> RECORDS:
· · ·

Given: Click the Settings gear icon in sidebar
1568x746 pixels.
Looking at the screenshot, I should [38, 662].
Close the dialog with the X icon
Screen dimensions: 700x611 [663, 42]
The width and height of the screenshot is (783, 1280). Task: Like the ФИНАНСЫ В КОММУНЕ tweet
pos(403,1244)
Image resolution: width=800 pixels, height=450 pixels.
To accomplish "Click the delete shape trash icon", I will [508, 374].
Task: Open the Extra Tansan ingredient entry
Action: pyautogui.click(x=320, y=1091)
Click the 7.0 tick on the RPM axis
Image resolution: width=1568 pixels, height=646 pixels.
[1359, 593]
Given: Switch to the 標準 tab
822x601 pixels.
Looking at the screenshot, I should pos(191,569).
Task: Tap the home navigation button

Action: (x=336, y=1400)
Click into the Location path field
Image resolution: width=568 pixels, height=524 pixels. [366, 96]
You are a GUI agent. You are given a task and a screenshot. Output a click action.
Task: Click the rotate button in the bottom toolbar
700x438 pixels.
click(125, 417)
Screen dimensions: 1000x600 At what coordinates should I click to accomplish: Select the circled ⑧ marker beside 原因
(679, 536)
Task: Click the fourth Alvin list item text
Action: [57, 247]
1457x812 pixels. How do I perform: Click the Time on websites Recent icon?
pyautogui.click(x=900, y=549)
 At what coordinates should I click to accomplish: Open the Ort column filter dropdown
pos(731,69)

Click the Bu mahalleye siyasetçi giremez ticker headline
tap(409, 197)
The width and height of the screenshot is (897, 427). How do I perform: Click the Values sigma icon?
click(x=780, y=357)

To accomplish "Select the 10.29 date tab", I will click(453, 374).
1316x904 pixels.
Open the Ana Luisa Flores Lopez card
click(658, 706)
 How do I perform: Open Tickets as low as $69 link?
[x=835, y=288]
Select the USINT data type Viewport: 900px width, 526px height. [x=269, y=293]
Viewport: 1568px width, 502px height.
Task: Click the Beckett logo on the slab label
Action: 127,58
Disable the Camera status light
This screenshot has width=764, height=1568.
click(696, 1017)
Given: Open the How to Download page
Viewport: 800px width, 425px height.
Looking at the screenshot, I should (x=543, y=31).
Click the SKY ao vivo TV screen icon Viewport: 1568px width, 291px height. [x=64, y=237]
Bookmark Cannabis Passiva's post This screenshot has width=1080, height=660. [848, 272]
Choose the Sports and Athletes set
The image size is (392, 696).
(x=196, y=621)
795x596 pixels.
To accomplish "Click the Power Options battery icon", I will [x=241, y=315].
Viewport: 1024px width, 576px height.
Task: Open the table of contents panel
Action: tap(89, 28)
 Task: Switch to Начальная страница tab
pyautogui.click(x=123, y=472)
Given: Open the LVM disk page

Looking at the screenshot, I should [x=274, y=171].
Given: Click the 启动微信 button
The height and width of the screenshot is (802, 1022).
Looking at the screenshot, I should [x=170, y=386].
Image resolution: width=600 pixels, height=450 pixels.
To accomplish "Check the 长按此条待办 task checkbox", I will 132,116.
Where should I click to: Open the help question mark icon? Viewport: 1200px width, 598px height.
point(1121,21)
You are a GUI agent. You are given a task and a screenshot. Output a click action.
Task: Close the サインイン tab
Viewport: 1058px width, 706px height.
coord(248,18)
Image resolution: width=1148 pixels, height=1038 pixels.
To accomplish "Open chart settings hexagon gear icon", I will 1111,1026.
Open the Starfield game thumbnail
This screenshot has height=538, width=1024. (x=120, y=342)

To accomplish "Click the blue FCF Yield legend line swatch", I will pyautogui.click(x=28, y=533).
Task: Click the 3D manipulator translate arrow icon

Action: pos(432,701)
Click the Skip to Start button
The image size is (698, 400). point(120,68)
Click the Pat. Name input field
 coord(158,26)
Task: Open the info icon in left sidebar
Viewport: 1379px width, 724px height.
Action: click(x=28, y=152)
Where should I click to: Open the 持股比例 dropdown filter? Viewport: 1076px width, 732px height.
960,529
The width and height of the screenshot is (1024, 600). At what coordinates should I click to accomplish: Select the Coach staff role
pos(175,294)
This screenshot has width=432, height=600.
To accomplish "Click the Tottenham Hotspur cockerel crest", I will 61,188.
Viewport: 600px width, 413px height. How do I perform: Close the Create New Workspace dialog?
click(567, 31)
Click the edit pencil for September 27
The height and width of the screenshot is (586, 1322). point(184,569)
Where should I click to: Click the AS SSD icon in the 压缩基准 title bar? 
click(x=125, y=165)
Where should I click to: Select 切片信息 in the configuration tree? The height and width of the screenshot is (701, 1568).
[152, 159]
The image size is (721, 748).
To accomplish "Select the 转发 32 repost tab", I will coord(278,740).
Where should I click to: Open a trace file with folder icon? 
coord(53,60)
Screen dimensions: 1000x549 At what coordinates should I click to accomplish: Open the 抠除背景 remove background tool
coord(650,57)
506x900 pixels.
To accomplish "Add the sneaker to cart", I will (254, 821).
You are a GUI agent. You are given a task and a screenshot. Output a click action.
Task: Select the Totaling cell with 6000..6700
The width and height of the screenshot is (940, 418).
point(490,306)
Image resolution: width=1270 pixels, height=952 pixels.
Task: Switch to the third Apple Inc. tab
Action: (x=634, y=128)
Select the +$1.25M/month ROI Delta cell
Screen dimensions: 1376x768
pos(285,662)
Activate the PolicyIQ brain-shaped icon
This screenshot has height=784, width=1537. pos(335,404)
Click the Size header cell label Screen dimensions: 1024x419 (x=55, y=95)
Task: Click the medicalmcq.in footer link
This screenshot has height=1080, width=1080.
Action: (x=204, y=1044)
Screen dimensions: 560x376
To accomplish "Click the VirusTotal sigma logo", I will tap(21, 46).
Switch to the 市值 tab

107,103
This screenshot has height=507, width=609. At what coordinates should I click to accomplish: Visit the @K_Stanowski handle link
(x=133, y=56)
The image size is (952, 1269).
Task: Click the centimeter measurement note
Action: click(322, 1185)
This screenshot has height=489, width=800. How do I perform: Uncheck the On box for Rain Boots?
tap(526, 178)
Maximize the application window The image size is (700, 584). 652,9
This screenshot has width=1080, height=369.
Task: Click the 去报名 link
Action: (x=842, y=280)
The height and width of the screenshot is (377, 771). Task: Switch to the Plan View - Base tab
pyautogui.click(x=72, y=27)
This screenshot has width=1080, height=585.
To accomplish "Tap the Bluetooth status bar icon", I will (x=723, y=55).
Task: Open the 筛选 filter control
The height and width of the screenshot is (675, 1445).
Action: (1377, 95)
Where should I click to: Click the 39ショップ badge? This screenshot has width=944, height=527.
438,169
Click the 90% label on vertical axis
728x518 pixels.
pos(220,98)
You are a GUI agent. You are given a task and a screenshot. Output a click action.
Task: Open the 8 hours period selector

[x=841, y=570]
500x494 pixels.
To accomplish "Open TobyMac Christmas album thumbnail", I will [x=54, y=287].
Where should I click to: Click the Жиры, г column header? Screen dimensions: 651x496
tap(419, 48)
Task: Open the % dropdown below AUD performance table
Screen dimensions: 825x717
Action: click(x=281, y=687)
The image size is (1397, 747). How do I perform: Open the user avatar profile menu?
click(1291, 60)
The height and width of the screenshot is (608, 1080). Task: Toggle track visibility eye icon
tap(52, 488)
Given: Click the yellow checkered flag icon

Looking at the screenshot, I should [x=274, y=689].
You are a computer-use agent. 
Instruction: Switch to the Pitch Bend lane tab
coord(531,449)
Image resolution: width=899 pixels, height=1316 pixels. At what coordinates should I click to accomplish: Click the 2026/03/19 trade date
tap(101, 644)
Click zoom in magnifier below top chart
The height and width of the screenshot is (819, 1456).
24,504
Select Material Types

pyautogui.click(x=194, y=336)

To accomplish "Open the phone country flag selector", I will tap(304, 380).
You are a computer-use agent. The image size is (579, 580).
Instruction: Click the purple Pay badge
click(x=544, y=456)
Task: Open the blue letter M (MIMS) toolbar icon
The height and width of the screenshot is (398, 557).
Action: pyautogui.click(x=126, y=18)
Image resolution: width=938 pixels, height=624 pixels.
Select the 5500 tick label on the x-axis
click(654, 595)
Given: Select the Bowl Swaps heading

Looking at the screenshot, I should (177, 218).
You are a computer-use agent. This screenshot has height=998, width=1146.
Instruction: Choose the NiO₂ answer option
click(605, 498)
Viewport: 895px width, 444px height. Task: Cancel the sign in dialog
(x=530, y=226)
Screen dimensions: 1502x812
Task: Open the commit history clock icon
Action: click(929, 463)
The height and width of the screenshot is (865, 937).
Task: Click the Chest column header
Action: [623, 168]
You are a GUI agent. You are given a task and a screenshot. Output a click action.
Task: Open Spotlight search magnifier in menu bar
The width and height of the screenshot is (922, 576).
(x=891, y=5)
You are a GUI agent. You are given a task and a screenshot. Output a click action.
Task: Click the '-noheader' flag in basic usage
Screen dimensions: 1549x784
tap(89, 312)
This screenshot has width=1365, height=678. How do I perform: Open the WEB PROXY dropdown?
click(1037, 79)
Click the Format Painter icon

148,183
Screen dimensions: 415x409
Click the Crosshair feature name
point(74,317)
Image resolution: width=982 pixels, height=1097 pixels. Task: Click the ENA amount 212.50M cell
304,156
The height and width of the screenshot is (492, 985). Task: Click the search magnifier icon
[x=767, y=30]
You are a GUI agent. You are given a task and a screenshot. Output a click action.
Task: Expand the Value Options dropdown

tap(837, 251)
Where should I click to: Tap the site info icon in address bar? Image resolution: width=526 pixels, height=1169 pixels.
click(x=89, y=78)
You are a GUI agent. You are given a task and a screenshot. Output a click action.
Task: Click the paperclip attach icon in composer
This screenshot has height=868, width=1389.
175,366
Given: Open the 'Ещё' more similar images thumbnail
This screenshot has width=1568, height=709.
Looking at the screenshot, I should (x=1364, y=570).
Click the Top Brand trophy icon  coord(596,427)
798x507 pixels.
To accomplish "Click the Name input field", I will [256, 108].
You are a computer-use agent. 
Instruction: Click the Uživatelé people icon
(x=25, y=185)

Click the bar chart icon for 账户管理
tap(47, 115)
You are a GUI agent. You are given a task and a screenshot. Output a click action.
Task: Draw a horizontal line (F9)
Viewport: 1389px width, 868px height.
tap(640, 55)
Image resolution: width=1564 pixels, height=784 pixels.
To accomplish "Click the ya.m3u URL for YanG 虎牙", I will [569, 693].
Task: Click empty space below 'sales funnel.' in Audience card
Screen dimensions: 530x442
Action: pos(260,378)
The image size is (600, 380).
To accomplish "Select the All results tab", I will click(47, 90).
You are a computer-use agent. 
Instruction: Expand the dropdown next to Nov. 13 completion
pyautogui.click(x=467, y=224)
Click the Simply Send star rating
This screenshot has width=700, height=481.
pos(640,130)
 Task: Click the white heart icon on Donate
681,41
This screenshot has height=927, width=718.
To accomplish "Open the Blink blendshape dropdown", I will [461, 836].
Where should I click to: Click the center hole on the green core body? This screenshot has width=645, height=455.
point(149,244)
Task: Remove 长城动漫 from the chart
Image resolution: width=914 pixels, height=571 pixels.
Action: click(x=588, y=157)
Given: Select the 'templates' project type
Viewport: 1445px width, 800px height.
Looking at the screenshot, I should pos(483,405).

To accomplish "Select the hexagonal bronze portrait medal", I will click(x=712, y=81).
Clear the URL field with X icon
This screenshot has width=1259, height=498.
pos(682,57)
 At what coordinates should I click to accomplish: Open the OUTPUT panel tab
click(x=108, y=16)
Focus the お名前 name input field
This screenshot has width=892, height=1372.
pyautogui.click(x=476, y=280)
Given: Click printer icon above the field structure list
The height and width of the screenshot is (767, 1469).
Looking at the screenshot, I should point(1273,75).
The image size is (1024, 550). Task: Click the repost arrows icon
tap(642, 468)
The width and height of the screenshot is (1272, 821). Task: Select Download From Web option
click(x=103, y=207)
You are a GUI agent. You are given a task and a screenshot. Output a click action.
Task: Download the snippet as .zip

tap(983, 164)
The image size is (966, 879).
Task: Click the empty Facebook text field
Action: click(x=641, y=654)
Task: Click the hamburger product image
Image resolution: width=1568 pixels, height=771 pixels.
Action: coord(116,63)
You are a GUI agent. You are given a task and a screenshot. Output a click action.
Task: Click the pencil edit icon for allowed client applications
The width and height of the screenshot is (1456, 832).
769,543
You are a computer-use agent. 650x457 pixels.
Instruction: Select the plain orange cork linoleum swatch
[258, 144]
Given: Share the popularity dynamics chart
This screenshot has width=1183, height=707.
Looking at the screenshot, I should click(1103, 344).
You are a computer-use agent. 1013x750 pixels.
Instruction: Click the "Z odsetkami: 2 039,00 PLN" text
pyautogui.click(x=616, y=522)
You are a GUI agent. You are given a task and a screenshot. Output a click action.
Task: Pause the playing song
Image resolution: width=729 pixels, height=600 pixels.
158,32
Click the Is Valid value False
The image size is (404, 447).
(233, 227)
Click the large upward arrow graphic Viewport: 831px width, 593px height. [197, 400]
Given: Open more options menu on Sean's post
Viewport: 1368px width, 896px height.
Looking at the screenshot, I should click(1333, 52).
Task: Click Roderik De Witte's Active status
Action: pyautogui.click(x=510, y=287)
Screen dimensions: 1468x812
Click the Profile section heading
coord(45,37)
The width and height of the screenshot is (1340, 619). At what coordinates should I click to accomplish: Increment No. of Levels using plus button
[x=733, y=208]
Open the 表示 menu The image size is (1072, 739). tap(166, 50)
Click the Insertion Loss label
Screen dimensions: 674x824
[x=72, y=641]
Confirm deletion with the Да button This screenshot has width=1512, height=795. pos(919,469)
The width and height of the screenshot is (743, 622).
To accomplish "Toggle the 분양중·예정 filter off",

· · ·

> WORK REQUEST: Copy out only the lines above from the one with "The width and height of the screenshot is (1456, 832)." to the one with "Given: Share the popularity dynamics chart", inclusive, exactly as they stand.

> EXERCISE OUTPUT:
The width and height of the screenshot is (1456, 832).
769,543
You are a computer-use agent. 650x457 pixels.
Instruction: Select the plain orange cork linoleum swatch
[258, 144]
Given: Share the popularity dynamics chart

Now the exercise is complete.